--- RECORDS FOR THIS TASK ---

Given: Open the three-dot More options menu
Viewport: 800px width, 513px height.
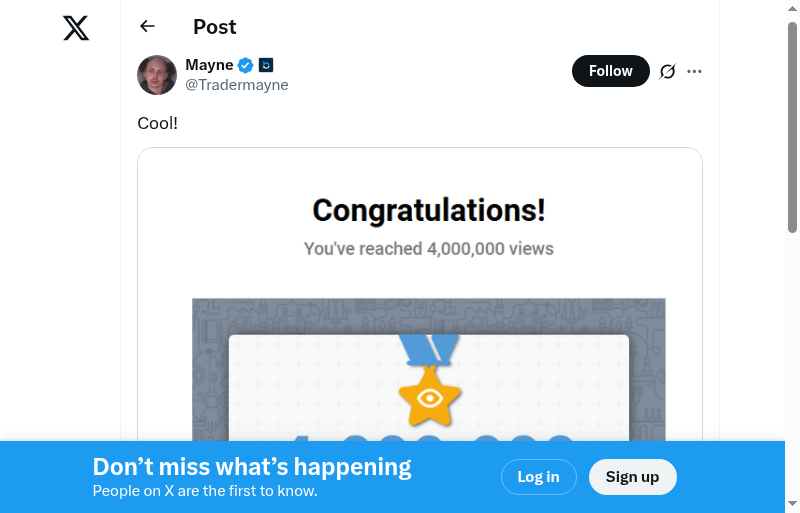Looking at the screenshot, I should (695, 71).
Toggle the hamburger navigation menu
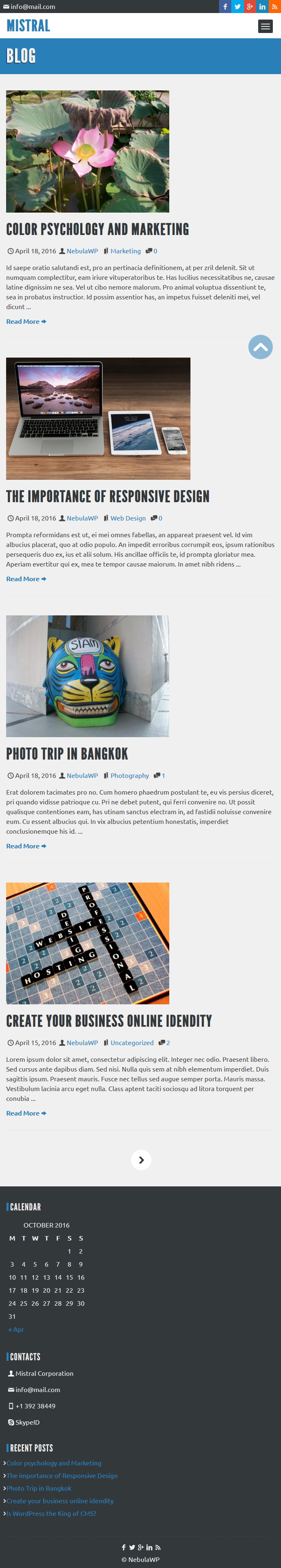 (265, 26)
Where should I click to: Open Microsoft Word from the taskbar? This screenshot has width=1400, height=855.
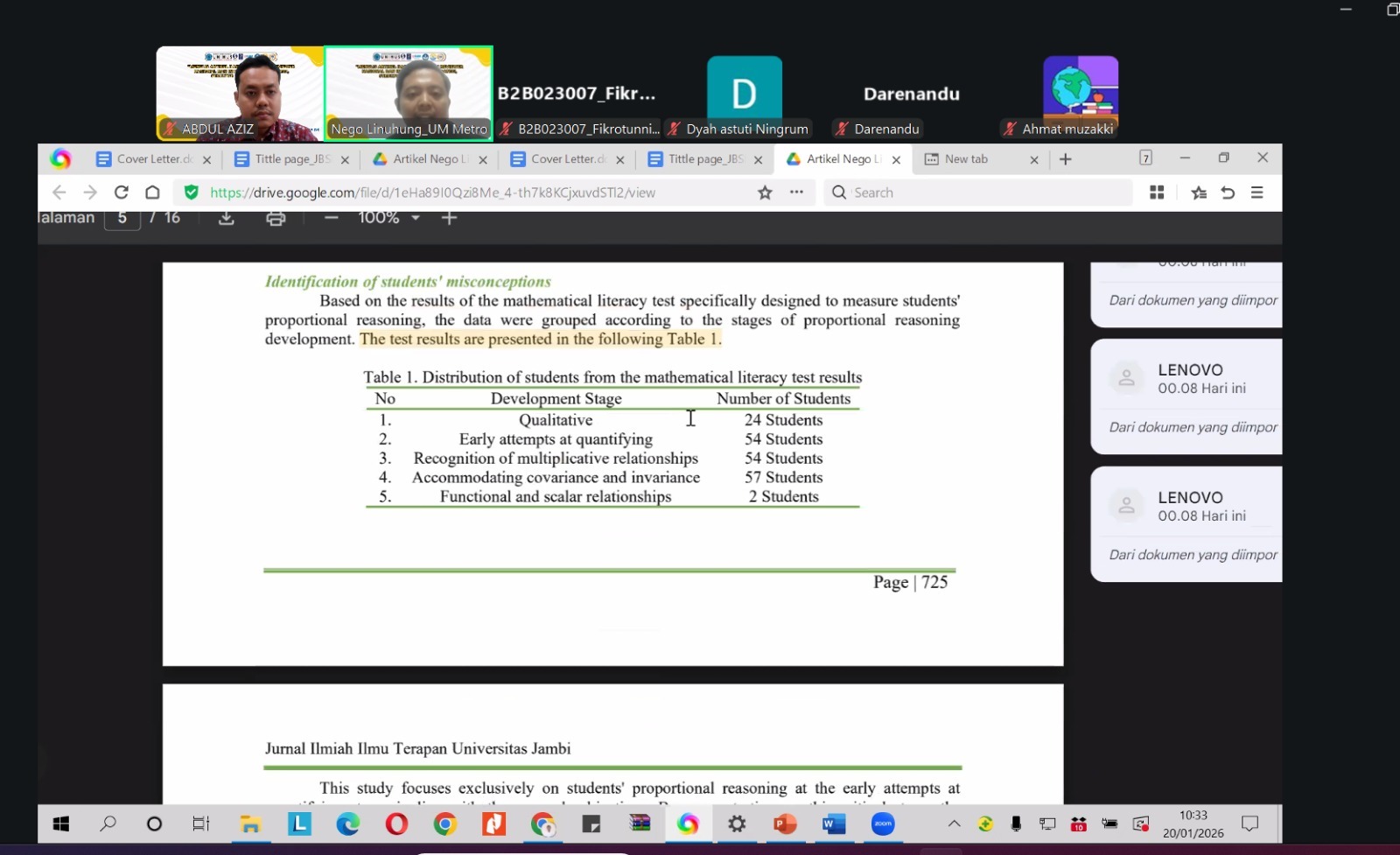(x=834, y=823)
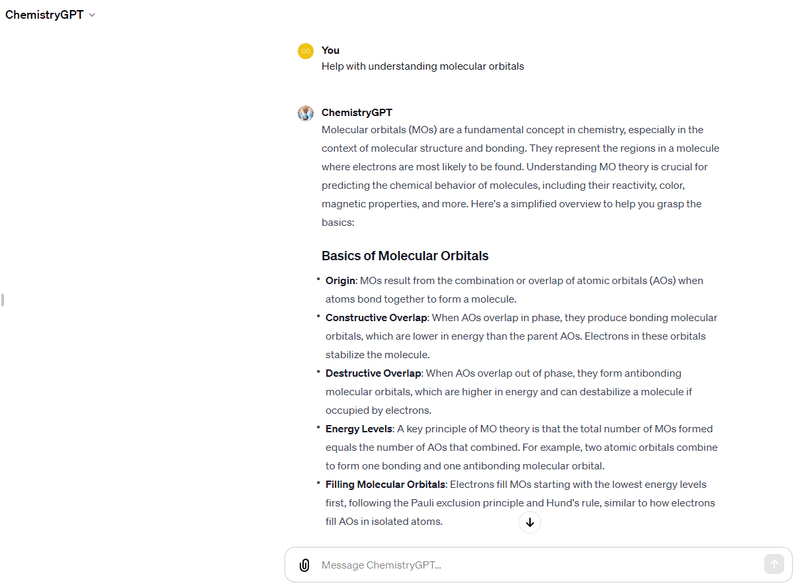Click the scroll-to-bottom down arrow
Viewport: 800px width, 588px height.
tap(530, 522)
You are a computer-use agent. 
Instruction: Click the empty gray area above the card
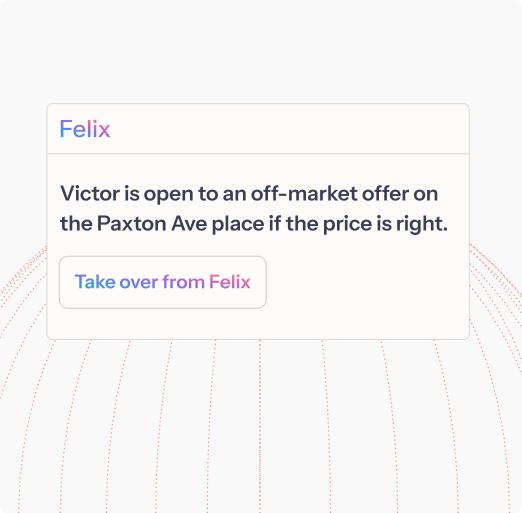(260, 50)
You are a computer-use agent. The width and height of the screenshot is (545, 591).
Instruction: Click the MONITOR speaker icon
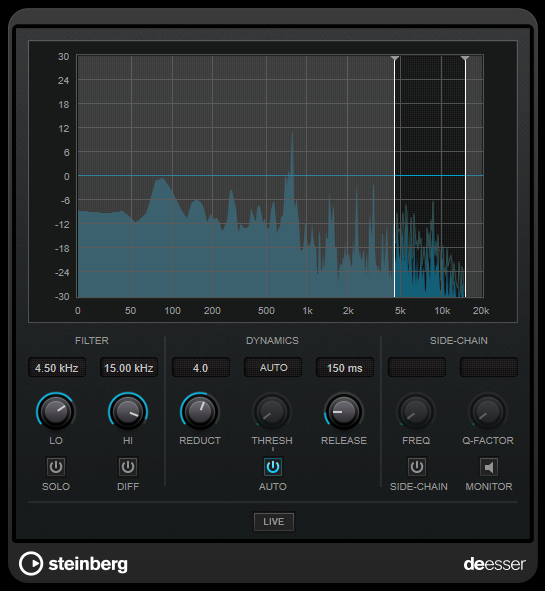489,467
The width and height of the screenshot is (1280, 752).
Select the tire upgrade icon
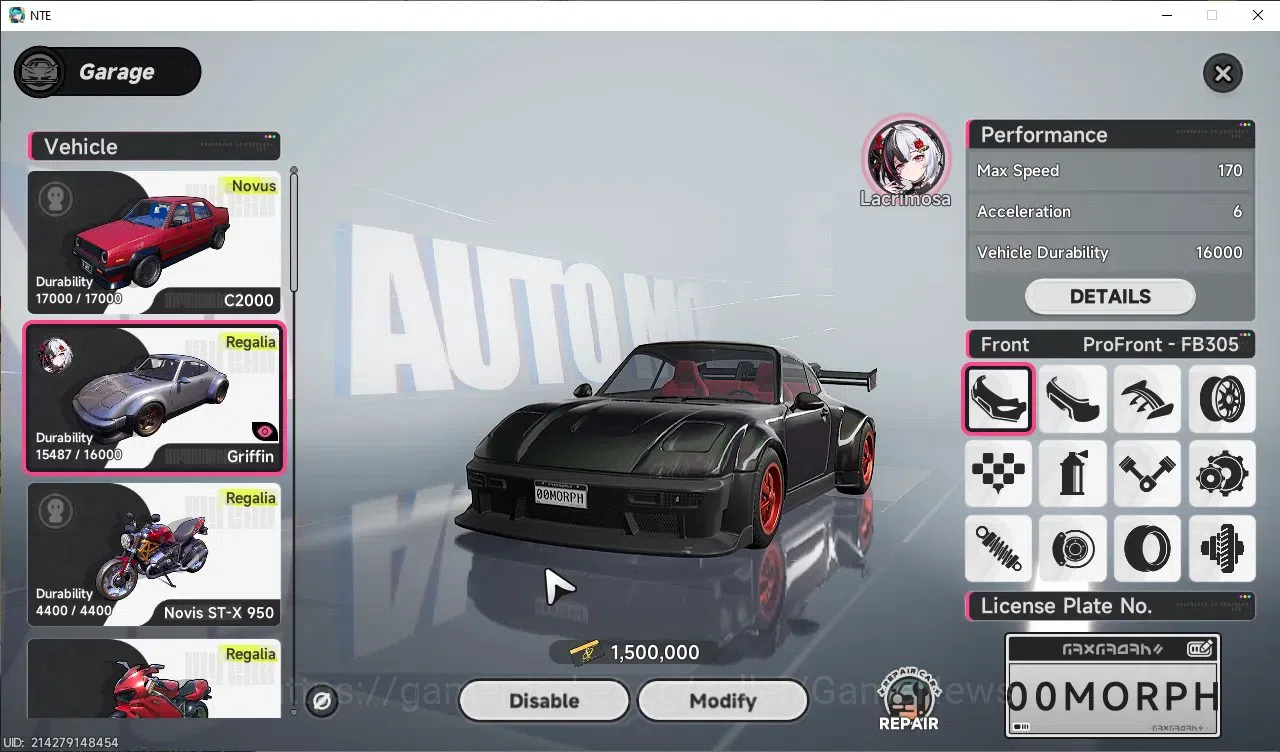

---

WHAT TO DO ▸
Return the line containing "Toggle the hamburger navigation menu" and every line after it through the end of the records above, exactly and nothing else, but not the pictures.

RESPONSE TO THIS EXERCISE ▸
Toggle the hamburger navigation menu
 (265, 26)
Where should I click to: Open Microsoft Word from the taskbar? This screenshot has width=1400, height=855.
(x=834, y=823)
Click the scroll-to-bottom down arrow
Viewport: 800px width, 588px height.
tap(530, 522)
You are a computer-use agent. 
Instruction: Click the empty gray area above the card
(260, 50)
You are a computer-use agent. The width and height of the screenshot is (545, 591).
Instruction: Click the MONITOR speaker icon
489,467
The width and height of the screenshot is (1280, 752).
Select the tire upgrade icon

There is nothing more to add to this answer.